00000F8146 mov rsi,rcx
// This is "x" the incoming argument, stash it in edi.
00000F8149 mov edi,edx
// we make a new object of type 165FD0h
00000F814B mov rcx,165FD0h
00000F8155 call CORINFO_HELP_NEWSFAST
// Now add the 'a' variable field to 'x' arg and store it in edi.
00000F815A add edi,dword ptr [rsi+8]
// This the computed int argument for Console.Writeline,
// it arrives as a boxed integer.
00000F815D mov dword ptr [rax+8],edi
00000F8160 mov rdx,rax
// This is a string handle for a string literal which we fetch
// it will be the first argument, i.e., the format string.
00000F8163 mov rcx,26718005E78h
00000F816D mov rcx,qword ptr [rcx]
// Now we clean up the stack and make the call to WriteLine.
00000F8170 add rsp,28h
00000F8174 pop rsi
00000F8175 pop rdi
// Tail call optimized invocation of Console.WriteLine.
00000F8176 jmp CLRStub[MethodDescPrestub]@0f8048 (00F8048h)
// Overhead, GCInfo etc. for this function 18 bytes
00000F817B to 00000F818D
Comparison
So, keeping the costs above in mind, how do we fare?
Well, disregarding the metadata overheads, examining only raw code size we get 151 bytes C# vs. 70 bytes Rust.

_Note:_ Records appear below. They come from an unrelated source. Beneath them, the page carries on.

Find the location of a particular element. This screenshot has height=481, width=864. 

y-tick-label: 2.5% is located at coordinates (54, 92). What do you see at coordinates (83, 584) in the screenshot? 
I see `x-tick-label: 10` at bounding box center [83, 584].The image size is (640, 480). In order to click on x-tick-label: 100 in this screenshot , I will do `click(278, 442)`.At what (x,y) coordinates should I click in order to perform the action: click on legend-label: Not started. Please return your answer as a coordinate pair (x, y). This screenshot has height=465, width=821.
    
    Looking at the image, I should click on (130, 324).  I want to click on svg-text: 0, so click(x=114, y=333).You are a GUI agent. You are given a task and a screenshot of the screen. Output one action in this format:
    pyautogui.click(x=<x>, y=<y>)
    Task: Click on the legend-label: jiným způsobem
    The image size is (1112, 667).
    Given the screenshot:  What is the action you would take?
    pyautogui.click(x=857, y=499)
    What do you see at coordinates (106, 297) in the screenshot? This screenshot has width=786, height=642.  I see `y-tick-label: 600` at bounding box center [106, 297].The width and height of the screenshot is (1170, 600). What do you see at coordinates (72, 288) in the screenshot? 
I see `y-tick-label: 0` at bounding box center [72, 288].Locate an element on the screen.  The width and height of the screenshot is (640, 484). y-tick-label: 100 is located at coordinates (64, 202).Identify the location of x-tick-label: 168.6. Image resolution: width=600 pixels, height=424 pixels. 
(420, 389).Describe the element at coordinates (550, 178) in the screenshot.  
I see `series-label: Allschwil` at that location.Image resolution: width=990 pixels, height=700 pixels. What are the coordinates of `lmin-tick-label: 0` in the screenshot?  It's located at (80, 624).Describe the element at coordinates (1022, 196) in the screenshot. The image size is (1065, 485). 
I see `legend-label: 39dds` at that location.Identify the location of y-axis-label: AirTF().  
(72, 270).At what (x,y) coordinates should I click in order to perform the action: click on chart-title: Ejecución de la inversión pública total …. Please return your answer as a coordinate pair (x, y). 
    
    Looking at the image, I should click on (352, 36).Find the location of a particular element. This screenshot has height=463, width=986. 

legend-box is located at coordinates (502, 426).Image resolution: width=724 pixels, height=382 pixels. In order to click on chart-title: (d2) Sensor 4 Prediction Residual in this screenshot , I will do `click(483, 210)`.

More than a factor of two. If you consider the code that runs for the helper functions and the marginal cost of the extra heap allocations it’s pretty easy to imagine that the true CPU overhead of C# vs. Rust will be more like a factor of 3. And the above is just simple idiomatic C#.
C# Rust
functor_test: 72 bytes 47 bytes
call_functor: 20 bytes 9 bytes
lambda body: 59 bytes 14 bytes
total code: 151 bytes 70 bytes
extra inline savings: ~10 bytes 0 bytes *
heap allocations: 3 allocs 0 allocs
additional overhead 1580 bytes 0 bytes
code + overhead 1650 bytes 70 bytes
* see above, Rust was not allowed to inline, C# got a small bonus.
Of course making broad conclusions from just one micro-benchmark is not really supportable. But we can get a sense of what code patterns typically look like. It’s fair to say that raw code size for C# will be quite a bit bigger for these kinds of patterns and, generally, Rust will lower more favorably because of saved write-barriers and more stack usage.
It’s not hard to imagine what typical object assignments would look like using the patterns in the above. But again, reaching too far is not recommend.